* **TASK DIRECTIONS**
Output the entries that follow character for character. Leave every image out.

* **DATASET EXCERPTS**

↓

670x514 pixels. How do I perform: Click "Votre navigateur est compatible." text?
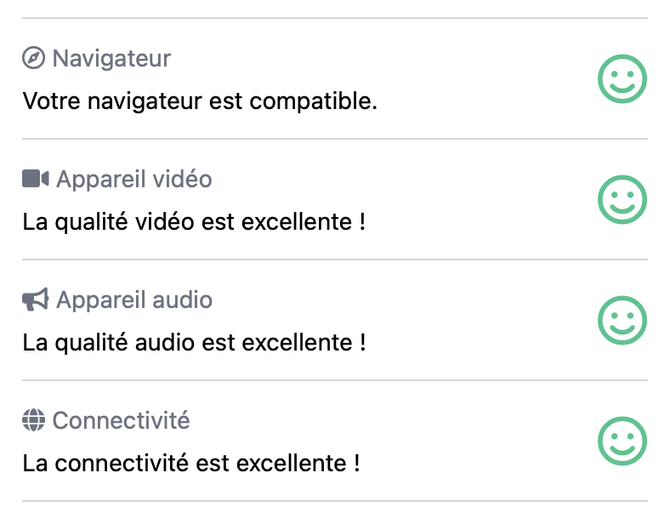click(200, 101)
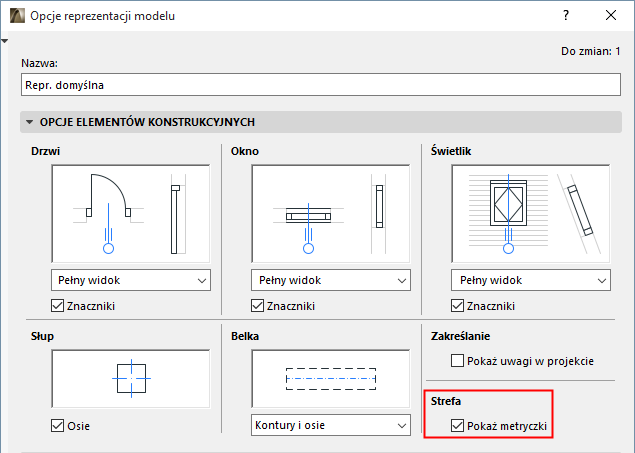Viewport: 635px width, 453px height.
Task: Open the Świetlik Pełny widok dropdown
Action: coord(531,280)
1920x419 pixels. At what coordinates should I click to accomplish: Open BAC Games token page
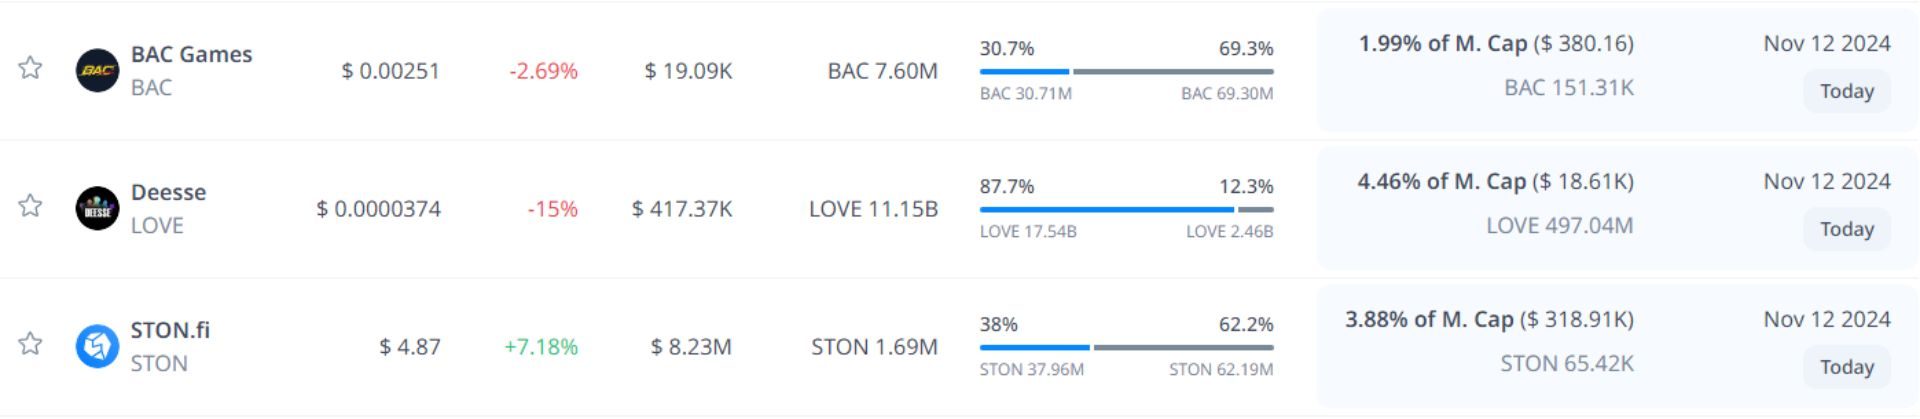[x=191, y=54]
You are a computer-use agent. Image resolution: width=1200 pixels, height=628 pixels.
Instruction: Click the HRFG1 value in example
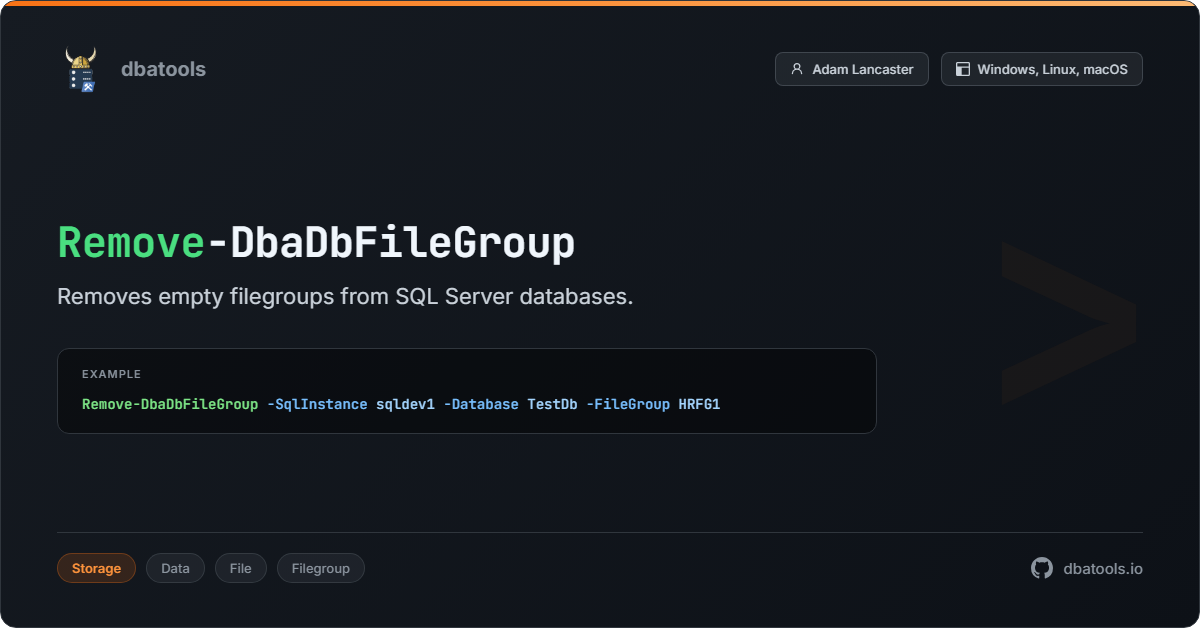click(x=699, y=404)
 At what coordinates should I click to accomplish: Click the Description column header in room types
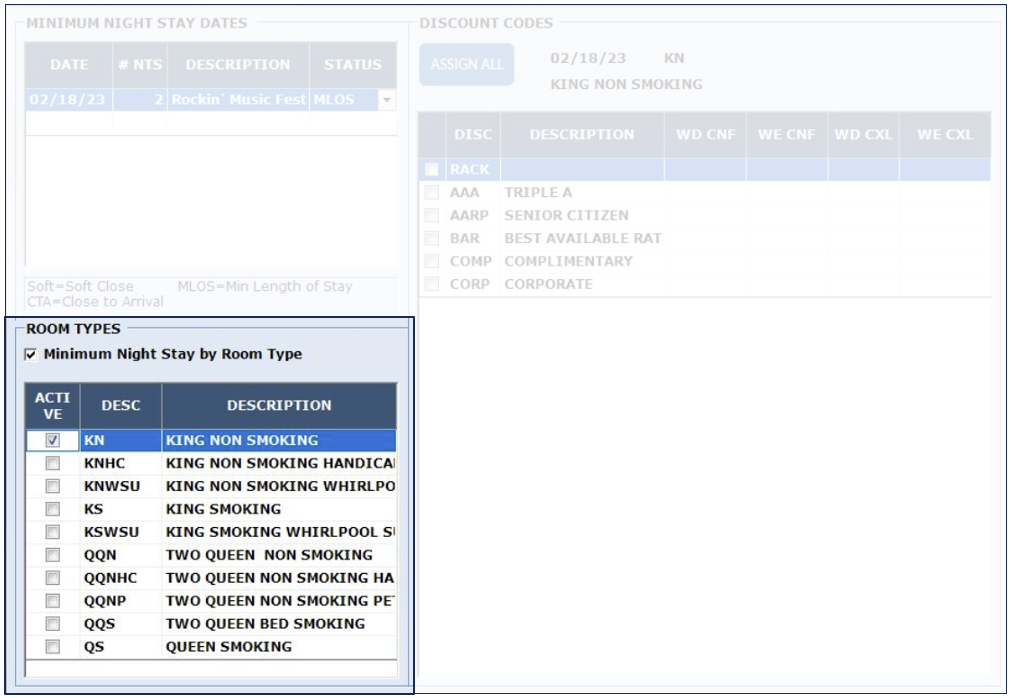[279, 406]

↑

* **OUTPUT FOR THIS EXERCISE**
670x514 pixels. How do I perform: Click "Votre navigateur est compatible." text?
click(200, 101)
Viewport: 635px width, 453px height.
Task: Open the Świetlik Pełny widok dropdown
Action: coord(531,280)
1920x419 pixels. At what coordinates should I click to accomplish: Open BAC Games token page
[x=191, y=54]
You are a computer-use agent. Image resolution: width=1200 pixels, height=628 pixels.
Instruction: Click the HRFG1 value in example
click(x=699, y=404)
 At what coordinates should I click to accomplish: Click the Description column header in room types
[279, 406]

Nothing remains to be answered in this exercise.